_Task brief:_
Return exactly the span of lines that opens with the line containing "Given: Maximize the messenger window" and closes with the last line of the data, inclusive.

_Task material:_
[Start of section]

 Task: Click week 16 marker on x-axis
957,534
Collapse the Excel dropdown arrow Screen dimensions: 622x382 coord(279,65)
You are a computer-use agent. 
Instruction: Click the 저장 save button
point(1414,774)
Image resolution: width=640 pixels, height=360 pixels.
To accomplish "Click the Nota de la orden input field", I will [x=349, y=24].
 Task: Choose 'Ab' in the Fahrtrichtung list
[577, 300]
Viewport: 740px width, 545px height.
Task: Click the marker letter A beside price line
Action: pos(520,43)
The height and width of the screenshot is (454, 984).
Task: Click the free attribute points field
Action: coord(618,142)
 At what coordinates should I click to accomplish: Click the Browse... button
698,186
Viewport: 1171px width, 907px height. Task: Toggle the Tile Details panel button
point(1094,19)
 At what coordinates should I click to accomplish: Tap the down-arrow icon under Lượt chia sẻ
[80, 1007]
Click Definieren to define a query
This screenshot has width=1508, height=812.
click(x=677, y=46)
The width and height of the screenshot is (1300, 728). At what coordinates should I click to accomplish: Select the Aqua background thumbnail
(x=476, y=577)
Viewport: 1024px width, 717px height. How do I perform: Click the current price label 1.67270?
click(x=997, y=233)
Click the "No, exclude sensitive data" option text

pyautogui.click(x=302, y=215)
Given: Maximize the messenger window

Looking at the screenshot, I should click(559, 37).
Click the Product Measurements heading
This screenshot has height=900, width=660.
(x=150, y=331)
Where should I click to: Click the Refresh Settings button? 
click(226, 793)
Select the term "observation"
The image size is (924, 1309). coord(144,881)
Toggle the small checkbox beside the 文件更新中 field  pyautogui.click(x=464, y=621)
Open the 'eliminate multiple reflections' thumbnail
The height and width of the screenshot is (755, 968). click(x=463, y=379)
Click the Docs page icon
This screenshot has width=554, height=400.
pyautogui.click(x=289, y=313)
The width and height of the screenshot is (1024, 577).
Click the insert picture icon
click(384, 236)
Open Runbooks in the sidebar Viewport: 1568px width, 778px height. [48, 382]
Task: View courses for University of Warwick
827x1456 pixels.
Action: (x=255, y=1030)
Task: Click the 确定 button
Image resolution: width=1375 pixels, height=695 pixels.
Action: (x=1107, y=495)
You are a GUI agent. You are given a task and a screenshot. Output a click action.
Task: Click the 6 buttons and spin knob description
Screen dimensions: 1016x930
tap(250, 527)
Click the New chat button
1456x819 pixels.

[End of section]

_Answer area:_
Given: Maximize the messenger window

Looking at the screenshot, I should click(559, 37).
Click the Product Measurements heading
This screenshot has height=900, width=660.
(x=150, y=331)
Where should I click to: Click the Refresh Settings button? 
click(226, 793)
Select the term "observation"
The image size is (924, 1309). coord(144,881)
Toggle the small checkbox beside the 文件更新中 field  pyautogui.click(x=464, y=621)
Open the 'eliminate multiple reflections' thumbnail
The height and width of the screenshot is (755, 968). click(x=463, y=379)
Click the Docs page icon
This screenshot has width=554, height=400.
pyautogui.click(x=289, y=313)
The width and height of the screenshot is (1024, 577).
Click the insert picture icon
click(384, 236)
Open Runbooks in the sidebar Viewport: 1568px width, 778px height. [48, 382]
Task: View courses for University of Warwick
827x1456 pixels.
Action: (x=255, y=1030)
Task: Click the 确定 button
Image resolution: width=1375 pixels, height=695 pixels.
Action: (x=1107, y=495)
You are a GUI agent. You are given a task and a screenshot. Output a click action.
Task: Click the 6 buttons and spin knob description
Screen dimensions: 1016x930
tap(250, 527)
Click the New chat button
1456x819 pixels.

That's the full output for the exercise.